Когда мне было девять лет, мировой финансовый кризис добрался до Бразилии и сахар стал не дороже пыли. На небольших плантациях рядом с Риашу-Доси господские дома заколачивали досками, а рабочих выставляли за ворота. Завод на Риашу-Доси закрылся. Пиментелы влезли в страшные долги и уехали. Пошли слухи о продаже. Потом рабочие перебрались на другие плантации, что усугубило кризис. Поля стояли заброшенные. Винокурню заперли на замок. По одному покидали поместье горничные, посудомойки и конюхи. Вскоре остались только Нена, старый Эуклидиш и я.

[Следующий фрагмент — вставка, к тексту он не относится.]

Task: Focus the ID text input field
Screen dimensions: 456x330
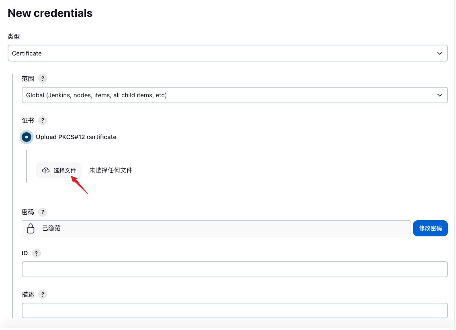Action: point(235,269)
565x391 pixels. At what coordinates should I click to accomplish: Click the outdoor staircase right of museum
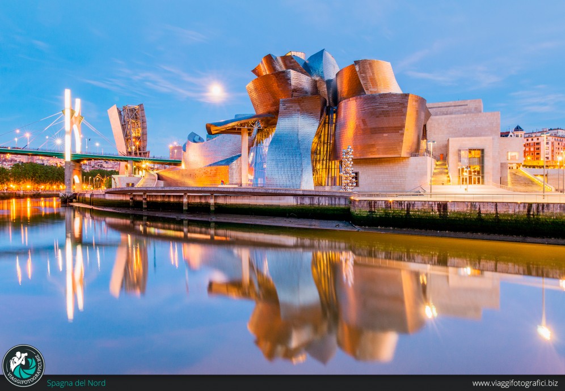pyautogui.click(x=440, y=173)
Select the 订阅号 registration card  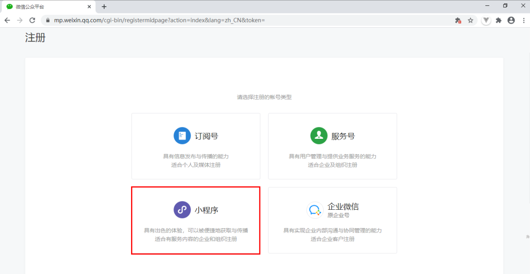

– Они вернутся, – говорила Нена о Пиментелах. – Кто же бросает землю? Вернутся и увидят, кто остался им верен, а кто сбежал.
Неной руководили верность и страх. Она и старый Эуклидиш родились в Риашу-Доси еще до отмены рабства в Бразилии, в 1888 году, и после освобождения остались на плантации. Когда рабочие и прислуга разбежались, Эуклидиш присматривал за плодовыми деревьями, следил, чтобы не воровали животных из конюшен и фрукты из сада. Нена не позволила бы своим медным кастрюлям и железным сковородам попасть в руки мародеров или кредиторов и спрятала все ценное. Фарфоровые сервизы, серебряные блюда и супницы, столовые приборы чистого золота и перламутровая чаша нашли надежное укрытие под половицами господского дома. Ели мы то, что осталось в кладовой. Так как хозяева уехали, жалованье нам больше никто не платил, и мы постепенно привыкли выменивать нужное на рынке. Яйца – на муку, карамболу из сада – на солонину, мелассу – на бобы. Времена были скудные, но беспечальные. Для меня.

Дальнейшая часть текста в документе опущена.